The average size of the 1,000+ new internet extensions added to the internet in the past six years is 2,500 domains; .org is 4,000 times larger with 10 million names.

While it is true that there is significant churn in the domain name market and that it is highly price-sensitive, the claim that organisations that have established themselves at a specific internet address for a decade or longer would shift to a different address if the price of their domain went up significantly is patently absurd given that the average price of a domain name is $10 and the cost of moving a mid-size organisation to a new internet address would be hundreds of thousands of dollars.
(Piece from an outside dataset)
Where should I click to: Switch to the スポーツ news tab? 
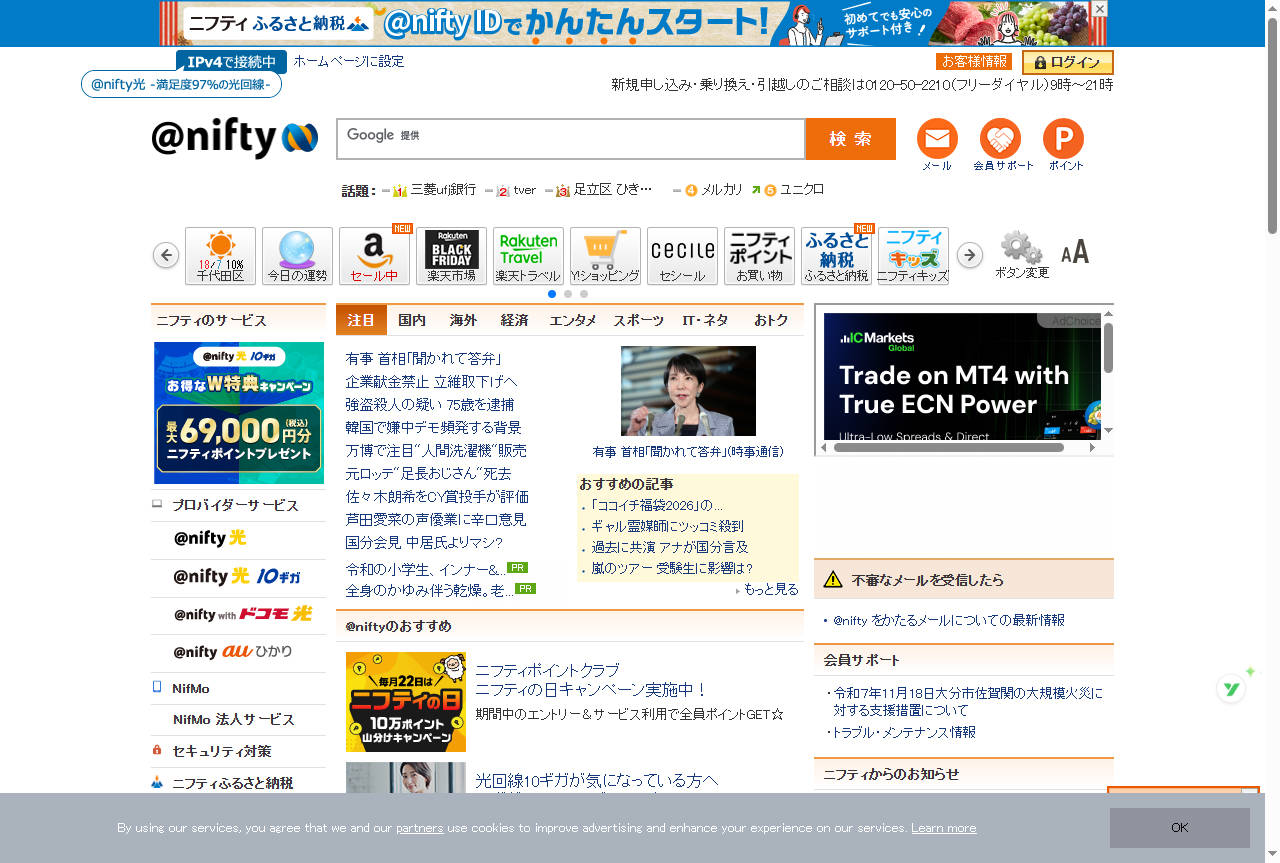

Established internet registries typically benefit from an 80 per cent renewal rate and everyone in the domain name industry accepts that the cost of pulling customers away from those names is so high that it is rarely worth the effort. And yet both ICANN and ISOC continue to repeat the claim of a fluid registry market to defend their actions.

Times we live in

It's important to provide all this context because it has become entirely clear in the 15 minutes spent talking to Sullivan so far that he – and the ISOC board – have made up their mind about selling the .org registry. Any argument against the move is met with counter-argument, even when it is demonstrably incorrect. Its mere stating is sufficient.

I ask him if he thinks Ethos Capital will stick to the previous price cap of a 10 per cent yearly increase on .org prices when the entire reason it is buying the registry is because there are no longer any price caps.
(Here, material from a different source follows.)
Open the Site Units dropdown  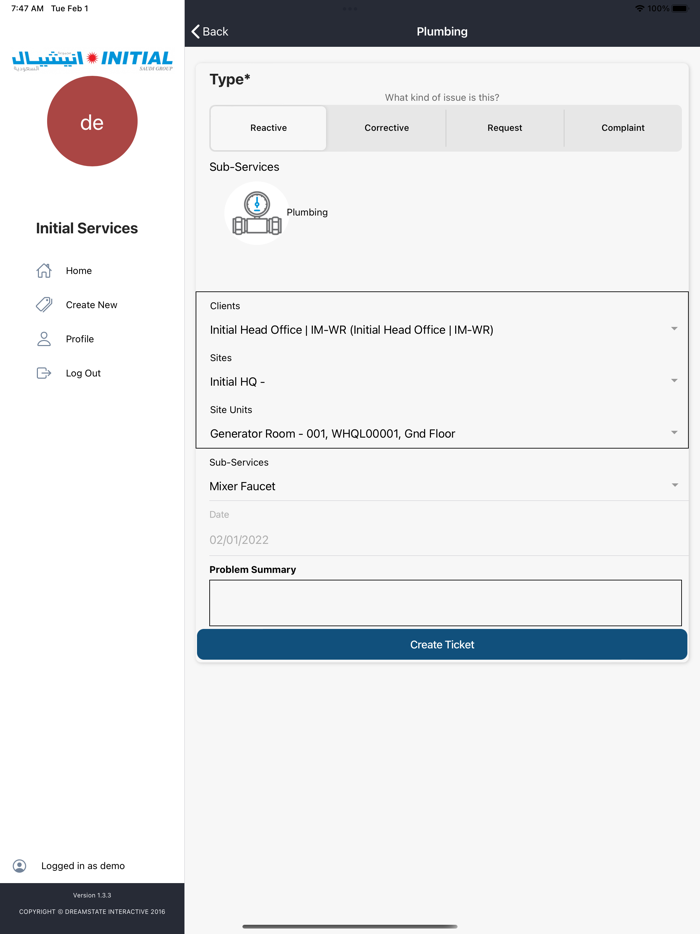[x=442, y=433]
"I don't see any reason to believe that they wouldn't," he responds before noting that Ethos Capital has said it will apply for B-corp status. I feel obliged to point out that we both know this is a largely meaningless distinction with no legal implication or value in the same way as being registered as a non-profit.

The conversation starts to feel like a classic Thanksgiving exchange where exchanges between friends and family turn into arguments with rigid positions. And the truth is that ISOC and the broader internet community are like family – well-meaning, well-intentioned, largely supportive if a little stubborn and occasionally dysfunctional.
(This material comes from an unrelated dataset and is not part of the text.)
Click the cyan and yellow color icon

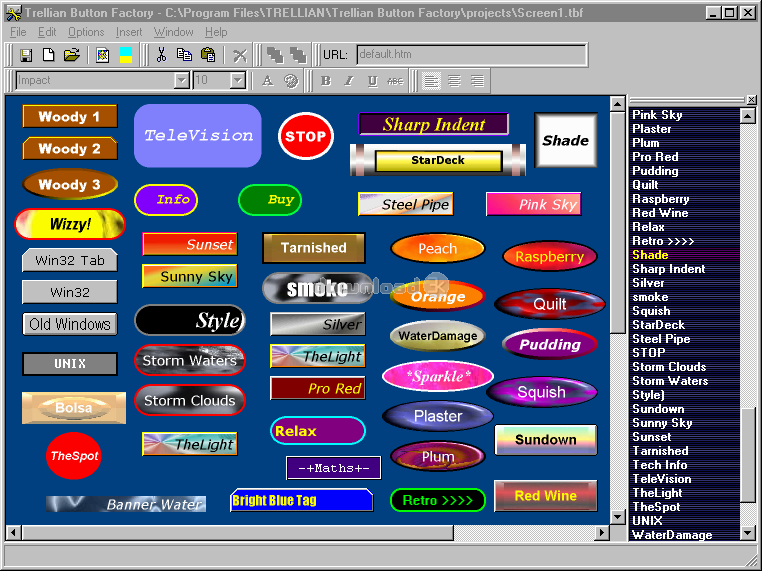pyautogui.click(x=127, y=55)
I ask Sullivan if there is anything at this point that will persuade him or ISOC to call off or delay the sale. Short of ICANN using its contractual right to halt the transfer or a court order, the answer is no. Not even ISOC members or chapters? He points out that they are represented on the ISOC board, which has unanimously approved the deal (with one recusal).

All about the green

Just why is ISOC approving this deal, going back on nearly two decades of non-profit stewardship and infuriating many of its ardent supporters? Is it just money?

Yes and no.

"The lump sum is definitely a benefit," he admits, before arguing passionately about ISOC's core missions. "The work ISOC does is focused on policies and connecting the unconnected. There is already a community organisation that covers domain names – and that's ICANN."

Nothing about the sale would change or impact ISOC's mission, he argues, but it would provide it with the resources to do a lot more and provide a more stable and diversified source of income. He also agrees that ISOC's limited resources have meant that he hasn't been able to focus on the .org registry or put sufficient effort into its .ngo and .ong extensions aimed at non-governmental organizations.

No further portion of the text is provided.